In this post, we're going to explore the understanding of how Flutter manages to provide such amazing apps.
- Widget tree holds the configurations about the widget which are created when the app runs for the very first time.
- For example, the container widget in the widget tree holds the configurations like background color, box-shadow, border radius, etc.
- Every widget in the widget tree holds some information or properties about the particular widget.
- Each widget present in the widget tree is linked to the respective element.
- Elements are just like empty widgets referring to their associated widget.
- For example, in the image above, the container is linked to the container element, column -> column element, etc.
- These elements perform the major role of connecting widgets from widget tree to rendered widget from render tree.
- These elements provide a reference to configurations of widgets present in the widget tree.

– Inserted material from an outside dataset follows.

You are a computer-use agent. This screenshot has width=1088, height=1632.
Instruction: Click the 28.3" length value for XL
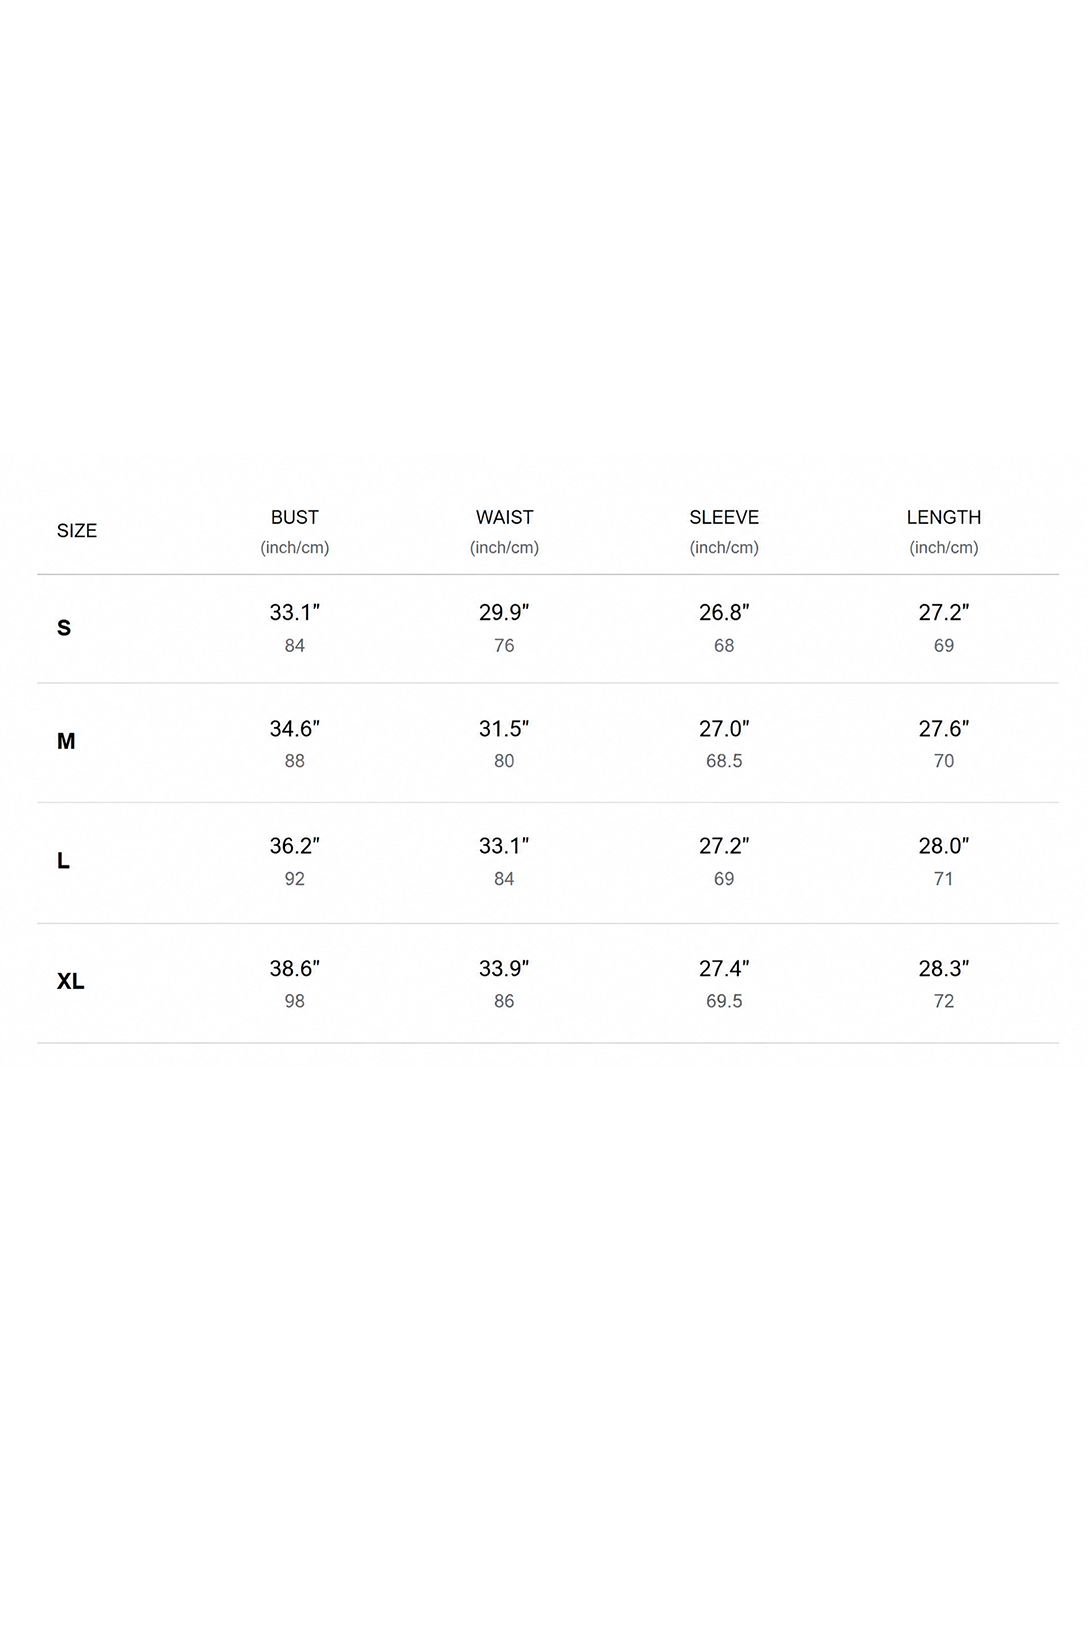click(x=944, y=969)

- The configurations of the widget which are pointed by element object are passed onto rendered widget which then accordingly to those properties render the widget on the screen.
As per the image, we can see that there is some variation in the linkage between the stateful widget and its corresponding element.
The element is connected to the widget as well as the state. Now, what exactly is a state.
Whenever we create a stateful widget it creates two classes, namely User-defined class which extends StatelessWidget and another class which extends State class.
The other class we're talking about is created in the initial class with the help of the createState() method. This then rebuilds the widget according to the changes in state.
In this case, the scenario differs. It depends on the current state of the widget. Let's dive deep into it.
- Initially, the element represents the widget and renders it on the screen according to its configurations.
- But whenever the setState method is called it not rebuilds the whole widget tree which would make your app less performant but replaces the widget with a new one containing the configurations provided in the setState method.
For example, if there is a container with background color equals to red then it is stored as a value in widget configurations in widget tree which is then passed to rendering widget by container element which holds the reference to container and finally we see a red container on our screens.
But when we call setState suppose to change its background color to blue, then the new container widget with background = blue will replace the one with background = red.
Now the question arrives that what will happen to container element referring to the container with bg = red. Well, upon calling setState, it relocates its reference to a new widget that replaced the older one. However, the state object will not change. Just its properties will change which will be assigned to the new widget.
After all these processes, the element which refers to the new widget will inform the rendered widget about the changes and it will reflect on the screen.
Thus, Flutter not rebuilds the hold widget but only changes its reference to the updated widget. This will not lead to performance issues.
So, this was all about behind the scenes and how flutter manages all the rendering and updating of widgets.